When it comes to pricing, TD Ameritrade is yet another online broker that offers commission-free trading on US-listed stocks, ETFs, and options. The platform also offers cryptocurrency trading, alongside forex, mutual funds, and margin facilities. What we also like about TD Ameritrade is that the brokerage firm offers in-person assistance and financial guidance across 175 branches.
Minimum Deposit | $0 |
Fractional Shares? | No – not supported |
Pricing System | 0% commission on US-listed stocks |
Cost of Buying Amazon Stock | Spread only |
Pros
- Highly advanced thinkorswim trading suite
- Top-rated broker for seasoned investors
Cons
- No fractional shares
- Commission-free access to US-listed stocks online
- Too advanced for beginners
10. Robinhood – Best Online Stock Broker for Beginners
If you’re wondering where to buy shares as a complete novice – Robinhood is perhaps the best stock broker for beginners. Through its online platform and mobile app. Robinhood enables you to open an account in minutes and subsequently buy stocks from just $1 per trade.
Moreover, you won’t need to meet a minimum deposit requirement and all US-listed stocks can be traded commission-free. In fact, you won’t pay commissions on any supported asset classes at Robinhood – which includes ETFs, cryptocurrencies, and stock options. In terms of making a deposit, only ACH, domestic bank wires, and checks are supported.

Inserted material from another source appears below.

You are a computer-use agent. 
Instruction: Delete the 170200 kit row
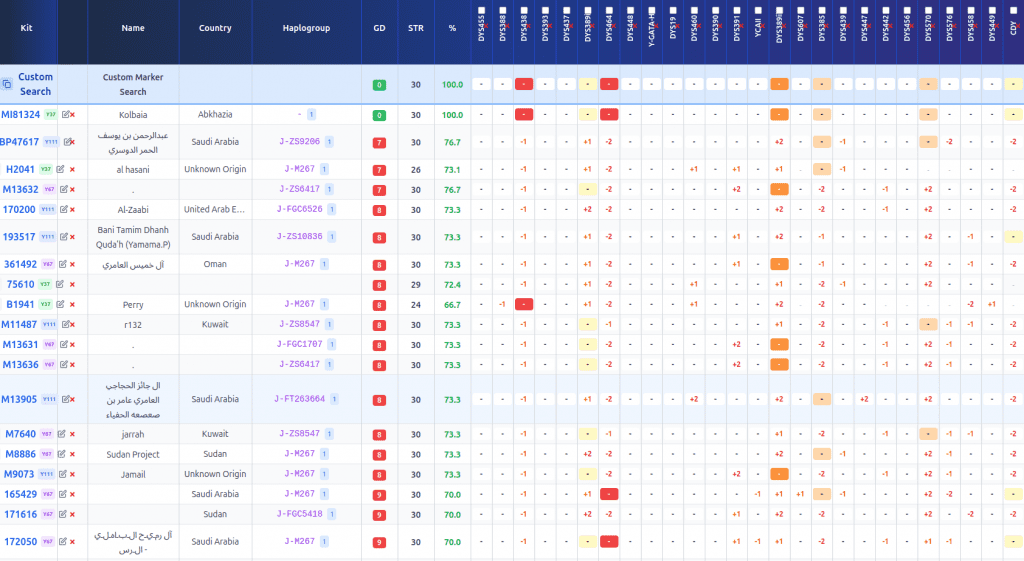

Furthermore, if you are on the standard account, only the first $1,000 will be processed instantly. If you want higher instant deposits, you will need to open a Robinhood gold account. This costs just $5 per month and will also get you access to margin trading tools. Finally, Robinhood does not offer access to international exchanges, but you can buy ADRs.
Minimum Deposit | $0 |
Fractional Shares? | Yes – $1 minimum |
Pricing System | 0% commission on US-listed stocks |
Cost of Buying Amazon Stock | Spread only |
Pros
- Great option for first-time investors
- No commissions charged on US-listed stocks, options, ETFs, or cryptocurrencies
Cons
- Only offers international shares via ADRs
- Standard accounts limit instant deposits to $1,000
- No passive investment tools
Best Online Stock Brokers Compared
If you’re still not sure where to buy stocks in the US for your skillset and financial goals – check out our comparison table below of the 10 brokers that we reviewed.
Stock Broker | Minimum Deposit | Fractional Shares? | Pricing System | Cost of Buying Amazon Stock |
eToro | $10 | Yes – $10 minimum | 0% on ALL stocks | Spread only |
Webull | $0 | Yes – $5 minimum | 0% commission on US-listed stocks | Spread only |
Interactive Brokers | $0 | Yes – $1 minimum | 0% commission on US-listed stocks | Spread only |
Schwab | $0 | Yes – $5 minimum | 0% commission on US-listed stocks | Spread only |
Fidelity | $0 | Yes – $1 minimum | 0% commission on US-listed stocks | Spread only |
SoFi | $0 | Yes – $5 minimum | 0% commission on US-listed stocks | Spread only |
Ally Invest | $0 | No – not supported | 0% commission on US-listed stocks | Spread only |
E*TRADE | $0 | No – not supported | 0% commission on US-listed stocks | Spread only |
TD Ameritrade | $0 | No – not supported | 0% commission on US-listed stocks | Spread only |
Robinhood | $0 | Yes – $1 minimum | 0% commission on US-listed stocks | Spread only |
How we Select the Best Stock Broker Sites?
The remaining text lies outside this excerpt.